** What to do **
#1 How would you translate this sentence from the post on using an iPod Touch as a Lync endpoint into German: "At the MCSM I needed an extra Lync endpoint and I had talked with a customer earlier about the possibility to use a iPod touch as a cheap DECT replacement."?
#2 In the post on using an iPod Touch as a Lync endpoint, why is an iPod chosen instead of an iPhone? Answer in one to three sentences.
#3 Could you continue the post on using an iPod Touch as a Wi-Fi Lync endpoint, picking up after its final sentence?

== Document text ==

Using an iPod Touch as a Wi-Fi #Lync endpoint i.e. “DECT replacement”

At the MCSM I needed an extra Lync endpoint and I had talked with a customer earlier about the possibility to use a iPod touch as a cheap DECT replacement.

So I wanted to test it and its been a great device for Lync, however I did not test it “live” yet but rather answering some (20+) of my calls (both voice and video) at home from the iPod rather than answering from Lync on the PC.
But I need to test it more with regards to how far I can walk out from my WIFI Access Point and how it handles WIFI roaming between access points (cant test that at home though)

Anyway, so far the call quality is great, video is great when watching on the iPod but sending is not great but well over OK (if not maximized on the receiving side it really looks ok but full screen can be worse, still watchable though).
Since its WIFI only it should really not be that much to worry about I figured, at least not when using it for some controlled testing.

But why not use an iPhone? well, one thing – money! The price on an new iPod is something like 250$ and the use case here is as an extra endpoint for the receptionist or as the title said, to replace DECT phones. And one good thing with the apple stuff is the endless flora of accessories so if you want it rugged, or waterproof or use it as a credit card reader or a scanner in a warehouse etc. you could use it for that as well.

===
== Stored records ==

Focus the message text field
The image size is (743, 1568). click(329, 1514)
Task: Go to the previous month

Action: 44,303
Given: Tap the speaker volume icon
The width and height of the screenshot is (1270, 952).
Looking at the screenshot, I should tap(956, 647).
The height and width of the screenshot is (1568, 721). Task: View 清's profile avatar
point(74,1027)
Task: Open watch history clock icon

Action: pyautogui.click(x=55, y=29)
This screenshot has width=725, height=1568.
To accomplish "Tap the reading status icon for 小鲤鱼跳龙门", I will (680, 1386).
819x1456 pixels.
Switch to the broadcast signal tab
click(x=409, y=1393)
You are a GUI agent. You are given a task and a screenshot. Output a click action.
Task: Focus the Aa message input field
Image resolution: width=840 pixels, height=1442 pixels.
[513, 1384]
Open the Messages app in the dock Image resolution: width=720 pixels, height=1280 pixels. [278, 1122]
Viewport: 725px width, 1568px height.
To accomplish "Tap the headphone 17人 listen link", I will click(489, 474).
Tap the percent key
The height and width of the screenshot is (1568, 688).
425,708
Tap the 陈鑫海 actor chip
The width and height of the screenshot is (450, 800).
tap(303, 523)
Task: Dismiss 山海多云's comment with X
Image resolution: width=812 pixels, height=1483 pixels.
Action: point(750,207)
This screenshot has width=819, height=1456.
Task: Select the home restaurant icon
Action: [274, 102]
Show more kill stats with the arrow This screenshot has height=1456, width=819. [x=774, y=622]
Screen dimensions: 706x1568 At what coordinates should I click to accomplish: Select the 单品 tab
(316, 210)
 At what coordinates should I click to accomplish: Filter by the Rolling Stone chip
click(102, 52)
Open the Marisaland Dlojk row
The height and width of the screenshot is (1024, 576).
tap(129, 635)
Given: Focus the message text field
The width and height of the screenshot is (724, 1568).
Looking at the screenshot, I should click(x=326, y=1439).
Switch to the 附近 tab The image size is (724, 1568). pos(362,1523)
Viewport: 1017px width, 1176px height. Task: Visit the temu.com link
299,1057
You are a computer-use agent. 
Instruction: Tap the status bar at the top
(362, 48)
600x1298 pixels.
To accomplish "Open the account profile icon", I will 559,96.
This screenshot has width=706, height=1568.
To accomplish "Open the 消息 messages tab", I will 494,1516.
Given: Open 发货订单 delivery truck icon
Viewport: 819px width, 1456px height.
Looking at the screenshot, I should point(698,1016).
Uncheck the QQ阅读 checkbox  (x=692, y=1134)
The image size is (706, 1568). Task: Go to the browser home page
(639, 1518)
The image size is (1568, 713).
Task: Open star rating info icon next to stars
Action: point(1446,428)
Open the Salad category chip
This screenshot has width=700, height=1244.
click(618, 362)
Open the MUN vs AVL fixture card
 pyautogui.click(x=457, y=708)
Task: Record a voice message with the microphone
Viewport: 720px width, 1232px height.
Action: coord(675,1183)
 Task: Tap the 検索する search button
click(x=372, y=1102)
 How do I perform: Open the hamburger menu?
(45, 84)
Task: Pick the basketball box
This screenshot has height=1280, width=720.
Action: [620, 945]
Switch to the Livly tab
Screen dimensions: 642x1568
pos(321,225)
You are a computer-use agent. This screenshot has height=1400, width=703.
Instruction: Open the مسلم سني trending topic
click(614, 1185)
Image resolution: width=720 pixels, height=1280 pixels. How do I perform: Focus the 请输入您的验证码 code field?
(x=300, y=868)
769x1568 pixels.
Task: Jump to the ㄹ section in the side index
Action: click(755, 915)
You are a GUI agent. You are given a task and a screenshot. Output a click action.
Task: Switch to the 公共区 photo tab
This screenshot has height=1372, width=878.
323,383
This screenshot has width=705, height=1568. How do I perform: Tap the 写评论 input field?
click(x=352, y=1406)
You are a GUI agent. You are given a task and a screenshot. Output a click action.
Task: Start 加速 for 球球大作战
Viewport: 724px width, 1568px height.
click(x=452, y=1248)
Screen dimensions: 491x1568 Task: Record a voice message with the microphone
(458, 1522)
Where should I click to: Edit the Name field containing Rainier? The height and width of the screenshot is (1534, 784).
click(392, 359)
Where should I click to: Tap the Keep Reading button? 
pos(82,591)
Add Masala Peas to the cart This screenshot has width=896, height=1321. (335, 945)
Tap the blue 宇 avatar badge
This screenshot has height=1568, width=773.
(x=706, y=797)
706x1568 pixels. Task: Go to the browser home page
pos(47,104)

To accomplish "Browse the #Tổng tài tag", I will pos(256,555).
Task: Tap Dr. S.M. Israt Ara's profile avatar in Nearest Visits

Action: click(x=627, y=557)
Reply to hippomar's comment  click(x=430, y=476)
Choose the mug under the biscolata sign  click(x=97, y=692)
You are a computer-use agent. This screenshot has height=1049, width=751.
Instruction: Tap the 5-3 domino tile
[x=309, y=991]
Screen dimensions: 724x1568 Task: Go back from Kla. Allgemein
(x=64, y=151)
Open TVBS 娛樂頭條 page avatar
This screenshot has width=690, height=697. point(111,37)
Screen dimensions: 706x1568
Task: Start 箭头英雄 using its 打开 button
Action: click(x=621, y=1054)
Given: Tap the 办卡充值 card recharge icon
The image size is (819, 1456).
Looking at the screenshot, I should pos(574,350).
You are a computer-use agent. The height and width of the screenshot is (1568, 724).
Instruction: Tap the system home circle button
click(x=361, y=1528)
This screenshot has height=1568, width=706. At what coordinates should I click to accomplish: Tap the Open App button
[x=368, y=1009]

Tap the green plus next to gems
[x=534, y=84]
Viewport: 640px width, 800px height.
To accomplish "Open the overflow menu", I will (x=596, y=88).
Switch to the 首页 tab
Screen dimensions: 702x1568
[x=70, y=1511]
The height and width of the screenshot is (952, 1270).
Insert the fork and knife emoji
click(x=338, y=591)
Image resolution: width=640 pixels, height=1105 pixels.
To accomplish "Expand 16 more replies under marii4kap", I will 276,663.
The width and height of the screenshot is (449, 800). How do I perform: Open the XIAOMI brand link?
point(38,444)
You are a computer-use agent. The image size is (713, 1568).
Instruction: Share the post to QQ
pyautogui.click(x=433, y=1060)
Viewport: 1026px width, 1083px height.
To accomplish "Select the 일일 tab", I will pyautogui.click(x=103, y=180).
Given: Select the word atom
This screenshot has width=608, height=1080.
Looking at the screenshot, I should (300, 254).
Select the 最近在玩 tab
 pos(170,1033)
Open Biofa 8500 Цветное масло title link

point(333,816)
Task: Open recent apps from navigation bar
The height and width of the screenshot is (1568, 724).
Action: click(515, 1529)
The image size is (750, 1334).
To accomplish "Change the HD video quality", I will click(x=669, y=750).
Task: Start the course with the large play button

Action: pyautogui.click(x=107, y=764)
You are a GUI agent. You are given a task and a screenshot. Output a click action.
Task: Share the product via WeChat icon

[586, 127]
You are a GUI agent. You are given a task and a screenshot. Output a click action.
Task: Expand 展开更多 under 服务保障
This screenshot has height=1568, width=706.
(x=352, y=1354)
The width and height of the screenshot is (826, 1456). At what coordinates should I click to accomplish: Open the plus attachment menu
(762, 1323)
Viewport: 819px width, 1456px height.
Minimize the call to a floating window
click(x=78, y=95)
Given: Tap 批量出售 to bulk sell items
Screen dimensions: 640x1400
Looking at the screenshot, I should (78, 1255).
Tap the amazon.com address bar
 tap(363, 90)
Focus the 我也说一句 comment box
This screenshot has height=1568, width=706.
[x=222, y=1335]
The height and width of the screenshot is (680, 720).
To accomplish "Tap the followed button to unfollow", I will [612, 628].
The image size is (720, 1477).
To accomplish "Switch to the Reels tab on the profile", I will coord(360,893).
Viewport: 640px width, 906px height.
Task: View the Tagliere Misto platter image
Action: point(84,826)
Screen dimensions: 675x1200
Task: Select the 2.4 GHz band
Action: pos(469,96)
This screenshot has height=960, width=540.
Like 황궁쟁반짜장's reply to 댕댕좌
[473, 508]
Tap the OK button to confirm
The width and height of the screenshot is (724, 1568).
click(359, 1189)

===

** In response **
#1 Beim MCSM brauchte ich einen zusätzlichen Lync-Endpunkt, und ich hatte vorher mit einem Kunden über die Möglichkeit gesprochen, einen iPod touch als günstigen DECT-Ersatz zu verwenden.

#2 The reason is money. A new iPod costs about $250, and it is only meant to serve as an extra endpoint for the receptionist or as a replacement for DECT phones.

#3
One thing to notice though is that the iPod does only have an built in speaker and not the first speaker like a phone has, that you can put to your ear, so its just the speaker meaning that like the only practical way of using it, is with a Bluetooth headset.


I have used it together with a Plantronics Blackwire C720-M but any Bluetooth headset would work.

So my setup looks like this. The Blackwire is connected to my Windows 8 PC and then connected to the iPod via Bluetooth.



One cool thing with the Blackwire is that it can be disconnected from the pc so if I need to walk away I just keep the headset on and disconnect it at the volume controller.



Another cool thing is to use the iPod with an Apple TV and instead of a Bluetooth headset use a wireless speakerphone like the Plantronics Calisto 620 and then do Airplay mirroring over to a TV / Projector!



Tech specs Blackwire C720-M

  • Talk time: Up to 10 hours, up to 10 days standby time, up to 6 hours listening time (A2DP)
  • Wireless frequency: Bluetooth v2.1 + EDR
  • Audio performance: Dynamic EQ, microphone frequency response 100 Hz–8kHz optimal for wideband voice telephony (up to 6,800 Hz), hi-fi stereo output from 20 Hz–20 kHz (C720 only), enhanced digital signal processing (DSP), noise-canceling microphone, A2DP

Tech specs iPod Touch:

  • 802.11a/b/g/n Wi-Fi (802.11n 2.4GHz and 5GHz)
  • Bluetooth 4.0
  • 4-inch (diagonal) widescreen display with Multi-Touch IPS technology
  • Retina display
  • 1136-by-640-pixel resolution at 326 pixels per inch
  • FaceTime HD camera with 1.2MP photos and HD video (720p) up to 30 frames per second
  • 5-megapixel iSight camera
  • Autofocus
  • 3.5-mm stereo headphone jack
  • Built-in speaker
  • Microphone
  • Music playback time: Up to 40 hours when fully charged
  • Video playback time: Up to 8 hours when fully charged
  • Charging times: Fast charge in about 2 hours (80% capacity), full charge in about 4 hours
  • AirPlay mirroring and video out to Apple TV (2nd and 3rd generation)
  • Video mirroring and video out support: Up to 1080p through Lightning Digital AV Adapter and Lightning to VGA Adapter (adapters sold separately)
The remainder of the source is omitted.